ワードで言うと、一番好きなのは「オタフク戦争」かなあ。なんじゃそれ、誰が名付けたの、と聞き返したくなるような秀逸さ。京都で暑さと寒さを繰り返して人間刀身になるのも、う~んと唸ってしまう。残念ながら京都に住んだことはないのだけれども、それでもなんとなく理解してしまうような、そういう深さがある。京都の学生が読んだら、また違う実感があるのだろうか。そして、人生の中に京都の記憶がある人をうらやましいと思ってしまいました。
余談だが、冒頭の駅伝は、現在週刊少年ジャンプで連載中の「アオノハコ」の絵で再生された。どちらも読んだことがある人には、「この子でしょ」と伝わってしまっただろうか。ここでも「こんな方向音痴、さすがにいないでしょ」と思いつつ、随所に描かれる現実味を帯びた心象描写が、「もしかしてあるかも」という錯覚を呼び起こす。新撰組の面々は、果たして幻だったのだろうか。であれば、なぜ新撰組なのか。なぜ駅伝の側に現れたのか。

その疑問が解消されないまま、一気に場面は真夏のグラウンドに切り替わる。急に始まった野球大会、強引に参加させられる主人公。そして、気づいてしまったこと。
真実はない。真実が探偵によって解き明かされるような、ミステリーではない。謎は謎のまま、「かもしれない」という推測の下で話が進んでいくが、そこから得られる切なさと、この鳥肌は、現実以上のメッセージを、現代の我々に突き付けてくる。
以前、とある映画が公開した時に「特攻隊員じゃないと感情移入できないようなら、戦争教育が行き届いていない証拠だ」という感想を見たことがある。映画の批判と言うよりも、戦争というものがいかに人間の命を粗末に扱うものであるかが、きちんと責任をもって次世代に伝えられていないことへの嘆きのようだった。一理あるなと思った。
もう我々は、実感を伴って戦争を伝えることが難しい局面に来ている。経験していない世代が圧倒的に多いからだ。それは幸せなことだし、そのありがたみは享受しなければならない。
では、なぜ戦争はしてはならないのか。いかなる悲劇をもたらすのか。
何万人の同胞が亡くなった。食べられずに何万人が死んだ。こういう伝染病で命を落とした。そういう統計上の数字ではない。命を賭して戦争に向かった青年の悲恋でもなくて、単純に「野球がしたい」という若者の感情が、こうも胸を打つものだとは思わなかった。
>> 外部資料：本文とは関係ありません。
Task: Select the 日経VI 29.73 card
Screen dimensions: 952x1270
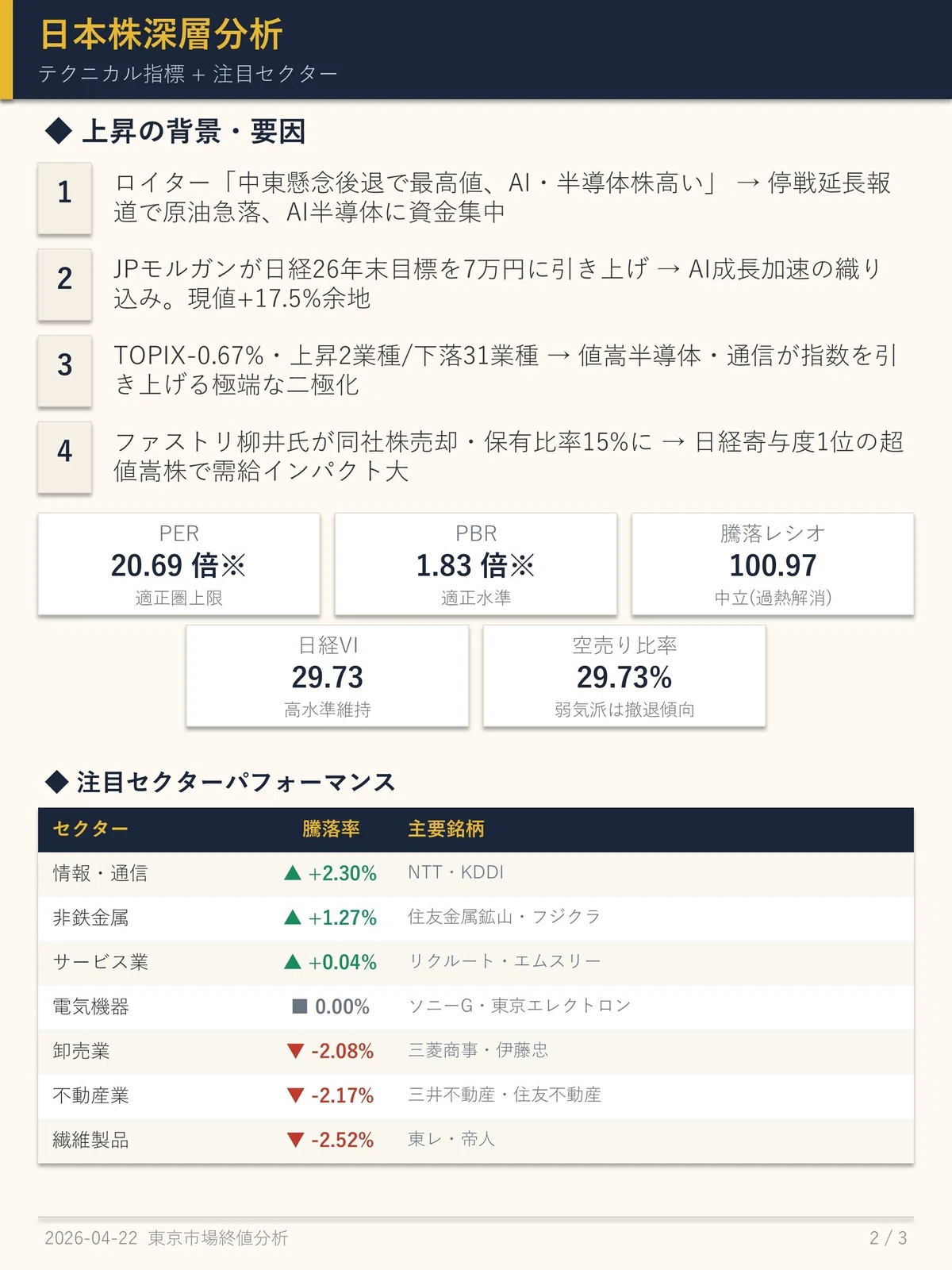Action: [328, 675]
万城目ワールドにわはは、と笑っていたのもつかの間、最後の20ページは呼吸を忘れるように没頭して読んだ。少しずつ、いろいろな人の気づきが重なって、一つの「結論」を導く。だが、理由はわからない。あるとすれば、おそらくそれは「野球がしたい」という願いだけ。
私、次に「沢村栄治」の名前を聞いたとき、涙が止まらなくなってしまうかも。

そして、名もなき先輩、いや、名前は確かにあった。写真も一枚も残さずに、人々の記憶から薄れていってしまっても、統計上の数字に吸収されて、実態を伴わなくなってしまったとしても、11月の農学部グラウンドで、未来への希望と絶望を抱きながら、異国の地で戦死した若者が、確かにいた。
ずるいな、と思う。甲子園の中継、絶対泣いちゃうよ。
と、同時に、野球だけじゃないよな、と思う。陸上をしたかった、絵を描いていたかった、数学の勉強をしたかった、建築を学びたかった、料理を作りたかった、恋人と手をつないで帰りたかった、家族とずっと喋っていたかった。小さな願いをないがしろにしているな、と反省した。

「沢村栄治」に気づくのが、中国出身のシャオさん、というのも感慨深い。いつか大学の時、ゼミに参加していた中国人留学生が、日中戦争のことを、すみませんと断りつつ「抗日戦争」と表現していたことを思い出した。私はその時、自分の無頓着さに気づいた。そういう私への警鐘かもしれないと思うのは、穿ちすぎだろうか。

感傷に浸りすぎて、支離滅裂ですみません。この話があっさりとしているのは、ここにきっと理由がある。情緒たっぷりに書くと、おそらく白けてしまうんだろう、男子学生の「ノリ」で描ききったからこそ、余韻がある。
読んだら売ってしまおうかな、なんて思ってたけど、毎年8月に読みたくなる、そういう素晴らしい小説でした。
直木賞おめでとうございます。

▽追記(蛇足)
えーちゃんが隼人に代わって投げられるか、と聞かれ「肩を壊して」と辞退するところ、肩を壊した原因を知ってから読むと、ああ〜っといううめき声が出る。悔しい。
ところで、好投続けた隼人くんにも、もう少しスポットライトが当たる感想を書けばよかったと後悔してるので、もう少し追記するかも。